» **Task instructions**
1. According to the passage on Duddingston Kirk, in what year was the Prestonfield Aisle added?
2. Copy the passage on Duddingston Kirk word for word, from "Given its proximity" to "founder Allan Pinkerton.".

Duddingston Kirk is a Parish Church in the Church of Scotland, located adjacent to Holyrood Park in Duddingston Village, on the east side of the City of Edinburgh. Regular services are held at the kirk.

==History==
Cassel identifies the building as being Anglo-Saxon (i.e. pre Norman conquest).

The church was built in or around 1124 by Dodin, a Norman knight, on land granted to Kelso Abbey by King David I of Scotland. As originally built, the kirk consisted of the chancel, nave and square tower. The traditional pattern of an east–west axis was adopted. The original entrance on the south wall includes a particularly fine example of Scoto-Norman stone carving, with a round-topped doorway. Following the enlargement of the parish boundaries, the Prestonfield Aisle was added in 1631. This consists of a gallery, downstairs area and burial vaults were on the north side. In 1968 the kirk's interior was reconditioned, with the former pipe organ removed.

Given its proximity to central Edinburgh, Duddingston has long been a favourite location for many of the city's artists and professionals. The novelist Walter Scott was ordained an elder at Duddingston in 1806.

The kirk has also been used as a venue during the Edinburgh Festival Fringe.

==Ministers==

From 1805–1840 the minister was the painter John Thomson.

He was replaced in 1841 by James Macfarlane.

Other ministers include Charles Lumsden and Robert Monteith of Salmonet in the 17th century, and Robert Pollock in the 18th century.

==Stained glass==
The north triple window in the gallery, designed by Douglas Strachan, is dedicated to Joan Carfrae, wife of the security agency founder Allan Pinkerton.

The stained glass immediately east of the pulpit commemorates Stevenson Macadam, an elder in the church.

==Duddingston Kirkyard==
Notable burials and memorials include:

- William Dick-Cunyngham VC (memorial only)
- David Thomas Ker Drummond
- Benjamin Duff Dunbar (1808-1897)
- James Macfarlane
- Mackintosh MacKay (1792-1873) Moderator of the General Assembly of the Free Church of Scotland in 1849
- Thomas Meik engineer
- James Browne LLD is apparently in the base of the church tower.

» **Data extract**

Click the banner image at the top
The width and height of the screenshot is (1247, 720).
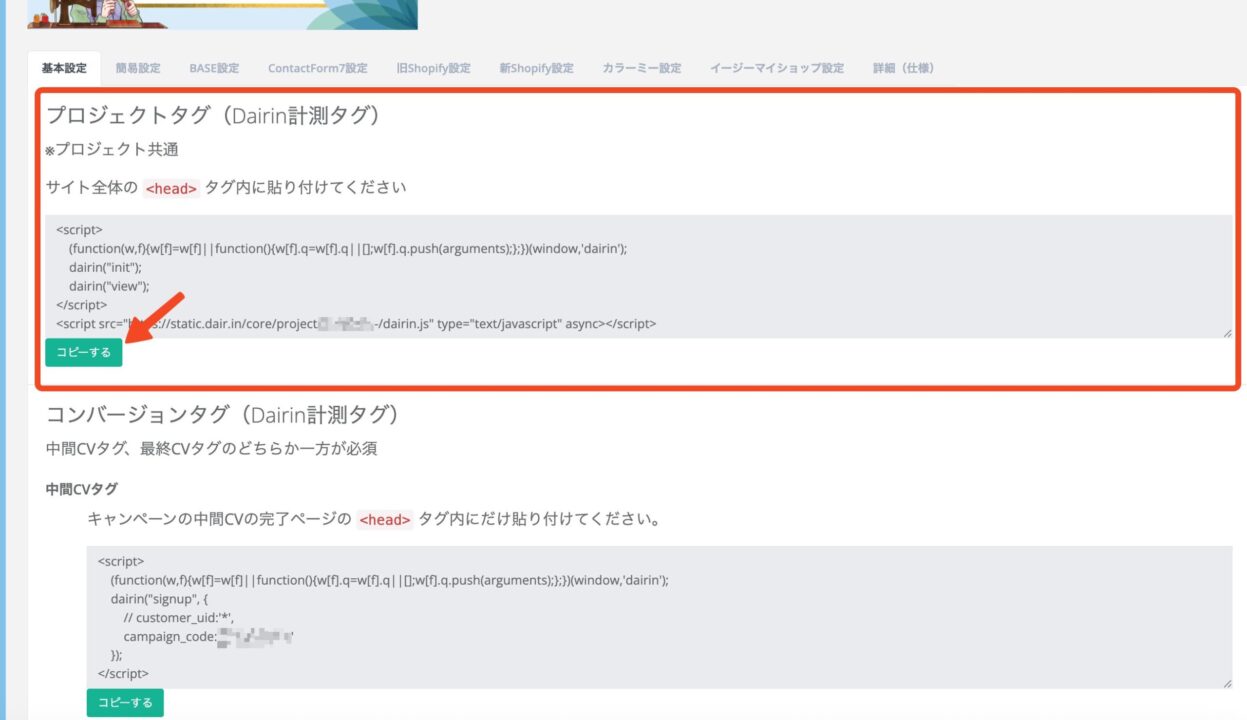coord(222,14)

» **Task results**
1. 1631

2.
Given its proximity to central Edinburgh, Duddingston has long been a favourite location for many of the city's artists and professionals. The novelist Walter Scott was ordained an elder at Duddingston in 1806.

The kirk has also been used as a venue during the Edinburgh Festival Fringe.

==Ministers==

From 1805–1840 the minister was the painter John Thomson.

He was replaced in 1841 by James Macfarlane.

Other ministers include Charles Lumsden and Robert Monteith of Salmonet in the 17th century, and Robert Pollock in the 18th century.

==Stained glass==
The north triple window in the gallery, designed by Douglas Strachan, is dedicated to Joan Carfrae, wife of the security agency founder Allan Pinkerton.